“It’s some one knocking from underneath. It must be the Hermit, that bachelor creature who lives just below. He wants you to stop.”

“What cheek!” cried Hope. She was, as a rule, discreet and punctilious in her language, but there are points upon which the meekest among us are keenly sensitive, and when it came to interference with her practising, propriety flew to the winds. “What hateful cheek! What right has he to interfere! Has he hired the whole building? Does he think we are going to consult him about what we do? What next, indeed? I’ll try chromatics now, and see how he will like them. Cheek! Abominable cheek?”

She went to work more vigorously than ever, and Philippa thought it prudent to refrain from interference, but contented herself with hurrying preparations for tea; and for the time being there was no more knocking. Presumably the chromatics had reduced the listener to a condition of helpless despair.

On the third evening Theo made her appearance wearing her best fichu, and with a face wreathed in smiles. “I’ve got it!” she announced; and there was no need to ask to what she referred. The tension was over for the time being, and the young author worked up her subject with the usual enjoyment. When the story was finished the girls begged for a private reading; a request against which, as a rule, the author steadily set her face, so that, as usual, the first response was a refusal.

“I can’t. It is too cold-blooded. The members of one’s own family are too painfully critical. I’d rather face a dozen editors than you three girls.”

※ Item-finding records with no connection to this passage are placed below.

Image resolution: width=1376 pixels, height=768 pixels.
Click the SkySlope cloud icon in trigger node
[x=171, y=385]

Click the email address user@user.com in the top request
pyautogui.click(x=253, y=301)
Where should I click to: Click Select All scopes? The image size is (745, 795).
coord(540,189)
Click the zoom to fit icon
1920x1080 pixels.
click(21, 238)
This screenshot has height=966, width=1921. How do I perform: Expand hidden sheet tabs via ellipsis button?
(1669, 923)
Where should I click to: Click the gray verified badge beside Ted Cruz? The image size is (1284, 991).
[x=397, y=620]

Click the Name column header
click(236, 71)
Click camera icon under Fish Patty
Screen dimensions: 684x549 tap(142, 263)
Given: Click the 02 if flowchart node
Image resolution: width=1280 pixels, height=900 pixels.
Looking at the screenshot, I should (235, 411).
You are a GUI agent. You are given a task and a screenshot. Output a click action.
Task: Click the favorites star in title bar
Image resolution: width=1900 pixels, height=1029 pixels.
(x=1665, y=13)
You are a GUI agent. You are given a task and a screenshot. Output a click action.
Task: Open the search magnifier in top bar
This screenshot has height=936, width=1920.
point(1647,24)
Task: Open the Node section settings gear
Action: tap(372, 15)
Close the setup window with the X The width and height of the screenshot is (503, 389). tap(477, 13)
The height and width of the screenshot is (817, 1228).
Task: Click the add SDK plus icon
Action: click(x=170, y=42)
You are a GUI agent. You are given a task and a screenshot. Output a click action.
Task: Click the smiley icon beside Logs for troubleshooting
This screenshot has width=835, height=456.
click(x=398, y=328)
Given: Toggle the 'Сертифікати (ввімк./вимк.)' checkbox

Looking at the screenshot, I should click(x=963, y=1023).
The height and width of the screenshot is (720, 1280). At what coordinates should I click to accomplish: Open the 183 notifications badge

“Very unkind of you, then; that’s all I have to say,” said Philippa severely. “You know how interested we are; and if we are critical, surely it’s better to discuss faults with us than to let them go uncorrected. This is a special story, and in consideration of our anxiety—”

“Oh, well!” said Theo unwillingly, “I’ll read it if you like. Get your sewing, and don’t stare at me all the time. It’s quite short. You won’t like it, I expect. Let me sit near the lamp.”

She was evidently nervous, and her voice was decidedly shaky for the first few pages; but after that she forgot herself, and read with expression and power. If one of the girls moved, she looked up with a frown; and when Madge groaned and clasped her hands over her heart at a particularly touching part of the love-story, she stopped short and fixed her with a basilisk glare. It was a story of a truly modern type, which, so to speak, began at the end and worked slowly but surely back to the beginning. It was by no means certain, too, what the heroine did, or why she did it; and if one had been sceptically minded, one would have doubted whether the author knew herself. Hope was puzzled, Madge engrossed and curious; Philippa was frankly bored. Her own nature was straightforward and outspoken, and she had no patience with what seemed to be wilful obtuseness. Her attention waned as a Martha-like anxiety seized her in its grip; her eyes wandered to the clock, and her brow grew furrowed. Alas for the trials of the author in the household! At the very moment when Theo was preparing to deliver the crucial sentence on which hung the whole construction of the plot—in that thrilling moment wherein she paused and drew breath, the better to deliver it with due emphasis and dramatic effect—an anxious voice claimed precedence and cried loudly:

Hope! It’s after five. Did you remember to order the fish?”

It was too much for flesh and blood to endure. Up bounced Theo; down dashed the MS on the table; bang went the door after her departing figure as she fled to her bedroom for refuge, while the two younger sisters stared across the room with eyes large with reproach.